Overall, the most commonly observed device type during store audits was the disposable vape, which offers approximately 2,500 puffs and is priced around $15. More advanced devices, such as e-cigarettes with pods and open system devices, are less prevalent and more expensive, with prices ranging between $20 and $75.

A significant finding from the investigation is that the majority of disposable vapes from the most popular vape brand in Panama, identified and reviewed during the inquiry, turned out to be counterfeit devices. The codes/SKU of these products did not match the official brand’s website.

Online stores and sellers on social networks have emerged as major sales channels for these products, gaining popularity among vape consumers following the approval of Law 315.

Entry Points and Regulatory Inconsistency

China, the United States, Europe (particularly Spain or Switzerland), and Mexico serve as the main countries of origin for these smuggled products. The ports of entry into Panama are primarily the United States, Colombia, and Costa Rica.
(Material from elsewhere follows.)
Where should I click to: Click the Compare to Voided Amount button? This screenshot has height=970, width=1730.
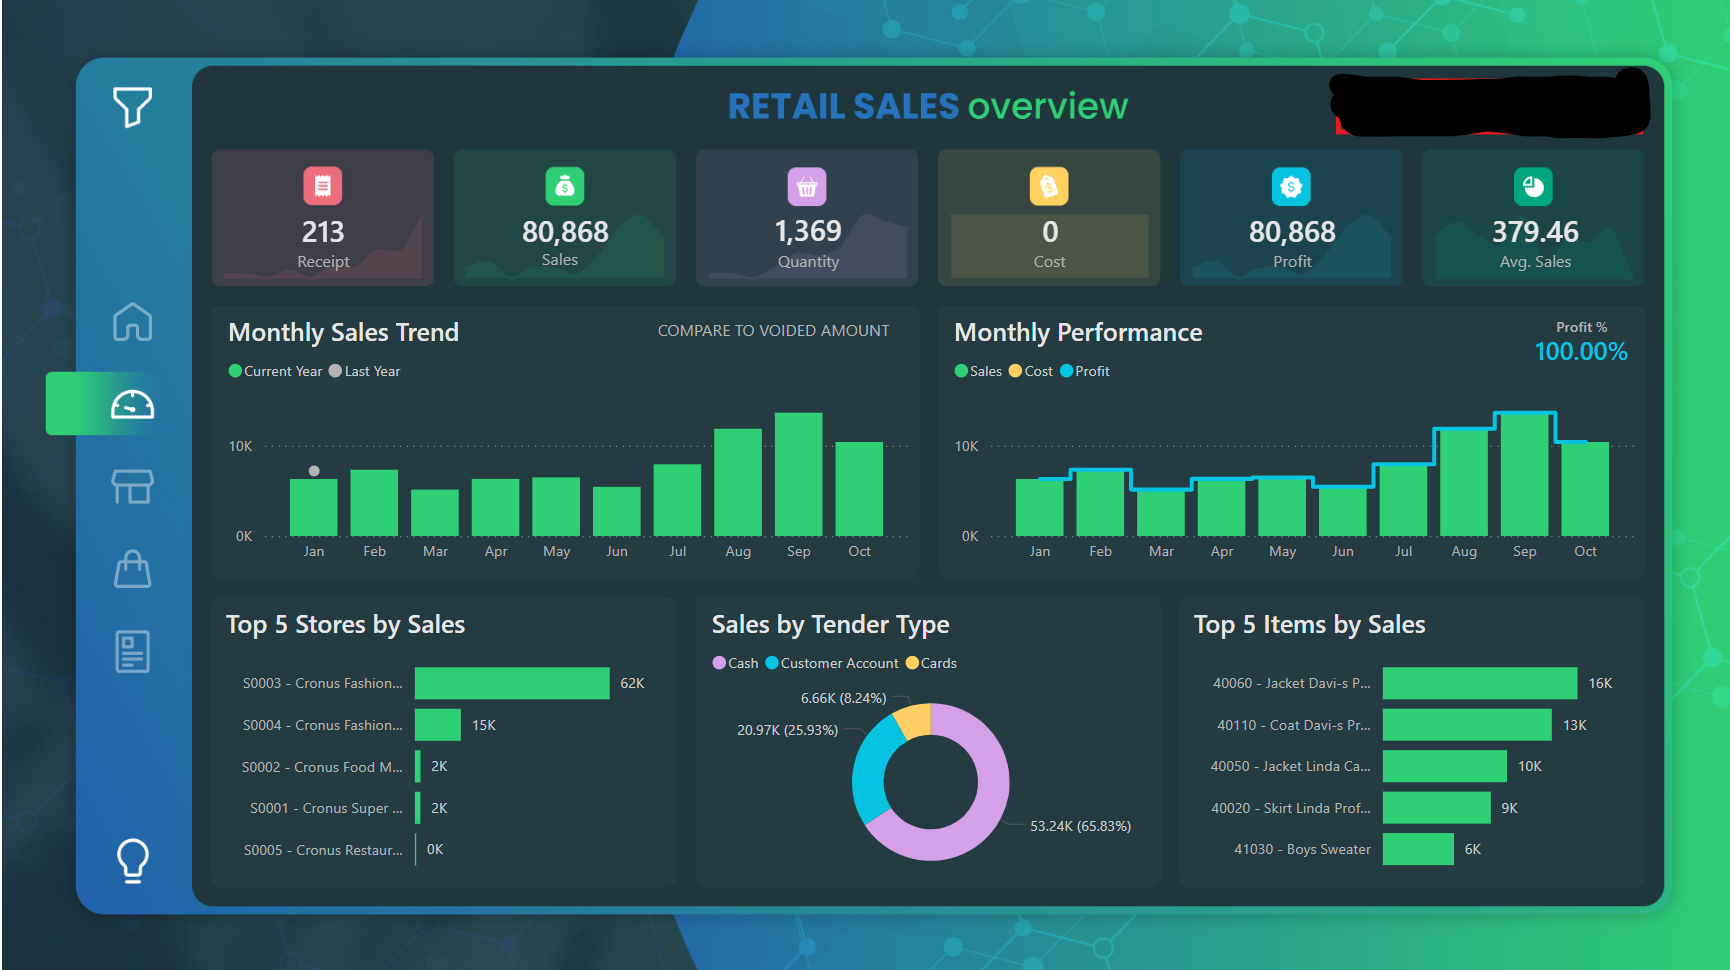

Additionally, small quantities of non-combustible alternative products are imported by international travelers arriving in Panama, declaring them for personal use. The Colon Free Zone plays a crucial role in the smuggling of illicit cigarettes into Panama. Interestingly, unlike the rest of Panama, non-combustible alternative products are not banned in this area, highlighting a regulatory inconsistency that creates an ideal scenario for the black market of electronic cigarettes.

Law 315 and Consumer Risk

Industry experts consulted believe that Law 315 acted as a catalyst, leading to the emergence of a significant illicit market for electronic cigarettes. This situation is exacerbated by the prevalence of harmful counterfeit devices. Some of these illicit devices are untested copies of legitimate brands, posing potential risks to consumers.

Experts argue that the harmful element of smoking lies in combustion rather than nicotine itself. However, combustible cigarettes continue to be permitted, leading to the unintended consequence of expanding the field of action for criminal organizations involved in illicit trading within and from Panama. This viewpoint is supported by Tomas Sanchez, President of the Association for Harm Reduction from Tobacco in Panama. Alejo Campos from Crime Stoppers Caribbean, Bermuda, and Latin America further asserts that this prohibition will only provide criminal organizations with another commodity to illicitly trade.